Читаем Исповедь сталиниста полностью

Редакцию газеты «Мужество» разыскал в лесу над Ловатью близ деревни Мануйлово, попав вначале в небольшое скопление машин с полиграфическим оборудованием, принадлежавшим редакции другой газеты — «Знамя Советов», 11-й армии. В лесу было малолюдно, и мое появление с вещмешком за спиной заметил человек среднего роста, улыбчивый и чуть губастый, с проницательным взглядом серых глаз. Одет он был в красноармейскую форму, с интендантскими петлицами, в которых, если не изменяет память, было по две зеленые «шпалы». Расспросив меня, кто я, откуда, «с чем меня едят» и почему здесь оказался, он тут же объяснил, что типография редакции газеты «Мужество» располагается рядом, за лесной дорогой, но людьми пока не укомплектована. Ее редактором назначен бывший заместитель редактора их газеты, старший батальонный комиссар Евгений Поповкин. Сейчас он у редактора «Знамени Советов», полкового комиссара Б. В. Фарберова, на «прощальном» обеде. Появляться мне там пока не полагается по законам субординации. Надо ждать Поповкина здесь. (Евгений Ефимович Поповкин после войны стал известным прозаиком, главным редактором журнала «Москва».)

— А пока давай сыграем в шахматы, — предложил мне незнакомец (потом выяснилось, что это известный белорусский поэт Аркадий Александрович Кулешов).

Я заколебался.

— Что, не умеешь?

— Чуток умею… Однажды выиграл у чемпиона Белоруссии Вересова.

Кулешова будто ужалили. Он резко повернулся ко мне всем телом и посмотрел так, будто я сморозил невероятную глупость.

— С Гавриилом Вересовым? — с недоверием прозвучал вопрос.

— Да, с Гавриилом Николаевичем.

— Где ты мог с ним встречаться?

- [Исходные данные]
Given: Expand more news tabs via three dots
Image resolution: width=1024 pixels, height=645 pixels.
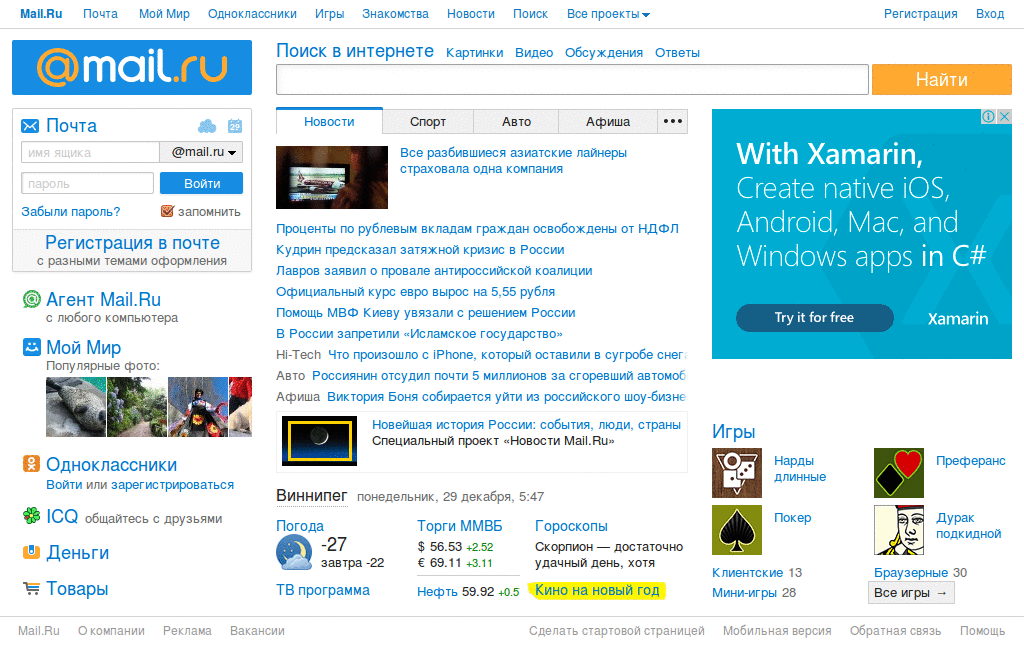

- [Задания]
a – Выведите, пожалуйста, из фрагмента о редакции газеты «Мужество» часть текста, начиная со слов «Я заколебался.» и заканчивая словами «с ним встречаться?».
b – Ответьте по фрагменту о редакции газеты «Мужество» на вопросы:
(i) Где была разыскана редакция газеты «Мужество»?
(ii) Кем стал Евгений Ефимович Поповкин после войны?
(iii) Какого чемпиона Белоруссии упоминает рассказчик в разговоре о шахматах?

- [Ответы по заданиям]
a –
Я заколебался.

— Что, не умеешь?

— Чуток умею… Однажды выиграл у чемпиона Белоруссии Вересова.

Кулешова будто ужалили. Он резко повернулся ко мне всем телом и посмотрел так, будто я сморозил невероятную глупость.

— С Гавриилом Вересовым? — с недоверием прозвучал вопрос.

— Да, с Гавриилом Николаевичем.

— Где ты мог с ним встречаться?

b –
(i) В лесу над Ловатью близ деревни Мануйлово.
(ii) Известным прозаиком, главным редактором журнала «Москва».
(iii) Гавриила Николаевича Вересова.